Study · March 2026
The 16 MB Model That Becomes 272 MB at Eval Time
Parameter Golf caps the model artifact at 16 MB. But during evaluation, a technique called n-gram caching builds a statistical model from already-scored tokens that grows to 17× the artifact limit — costing zero artifact bytes. It cuts BPB from 1.11 to 0.38. This is a study of whether that should be legal, and what it means for the competition.
The 16 MB model becomes 272 MB during evaluation.
During evaluation, an n-gram cache builds hash tables from already-scored tokens. The tables are empty at start and grow as the 62M-token corpus is scored. None of this counts toward the 16 MB artifact limit — but it is the model doing the actual predicting.
With this technique, the leaderboard score drops from 1.11 to 0.38 BPB — a 66% reduction. The cache contributes 2/3 of the compression. It fits within the competition's 600-second eval budget on 8× H100 (401 s with all-reduce sync). And it costs zero artifact bytes.
The mechanism is fragile in a revealing way. More hash buckets makes it worse — 256M buckets scores 1.11, barely better than no cache. The hash ratio full_table[hash(ctx, tok)] / ctx_table[hash(ctx)] is not a conditional probability. With small tables, both buckets average ~T/B entries, so the ratio approaches 1.0. The blend pushes the correct token's probability up, but it's inflating a hash ratio, not mixing in a real n-gram estimate. The reported BPB scores are not achievable by a valid compressor.
How a model actually runs in real life.
Consider what happens when a 16 MB language model ships. A company deploys it to serve user requests. The economics look something like this:
The hardware is fixed and shared
You rent a single GPU — maybe an A10G, maybe a T4, maybe a CPU-only instance to save money. The whole point of a small model is that you don’t need expensive hardware. You serve hundreds or thousands of concurrent users on that one machine. Memory is precious. Every megabyte of model state is a megabyte not available for batching requests.

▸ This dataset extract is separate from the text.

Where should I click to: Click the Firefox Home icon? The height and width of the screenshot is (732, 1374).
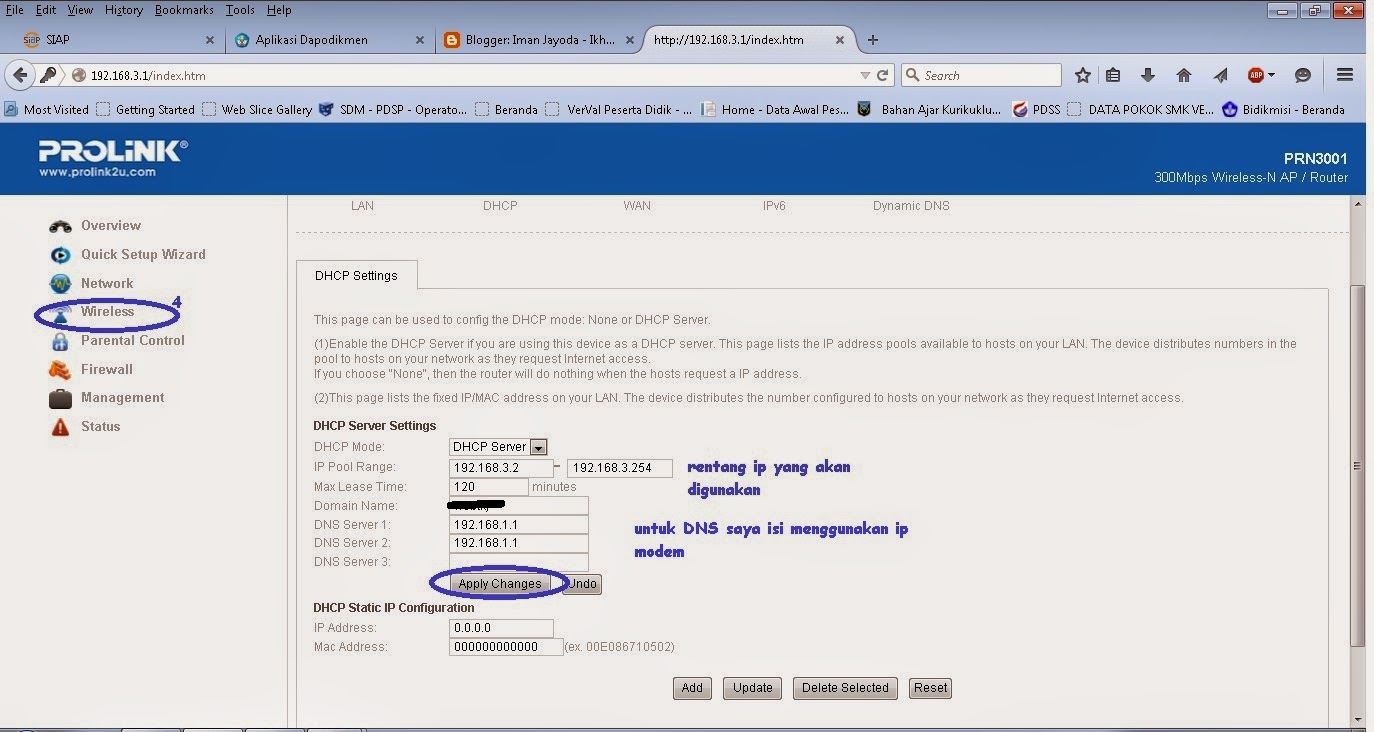pos(1184,74)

Latency is the constraint, not throughput
A user sends a prompt and waits. You have maybe 50–200 ms to return the first token. The model must produce a prediction from a cold start on whatever context the user provides. There is no 62M-token corpus to build a cache over — a typical prompt is a few hundred tokens.
Each query is independent
User A asks about cooking recipes. User B asks about Python errors. User C submits legal text. There is no cross-document repetition to exploit. The n-gram cache starts empty for every request and stays nearly empty — a typical prompt is a few hundred tokens, not millions. The cache that gives 0.38 BPB on a contiguous corpus gives essentially nothing on isolated queries.
The model is all you ship
What you deploy is what you have. The 16 MB artifact is the model. You can’t allocate an additional 256 MB of hash tables per user session — that would be 256 GB for a thousand concurrent users. The artifact size IS the model size. In deployment, there is no distinction between “artifact” and “eval-time state.”
Inference speed matters
The n-gram cache adds K hash lookups and K table updates per token, across every n-gram order. In our experiments, this roughly doubles eval time (606s → 1,079s for backoff 2-7). The overhead is constant — it doesn’t get worse as the cache fills — but a flat 2× slowdown matters when your latency budget is 50–200ms. You pay the per-token cost on every request, but you only get the BPB benefit after millions of tokens of contiguous corpus. On a 500-token prompt, you get the slowdown without the payoff.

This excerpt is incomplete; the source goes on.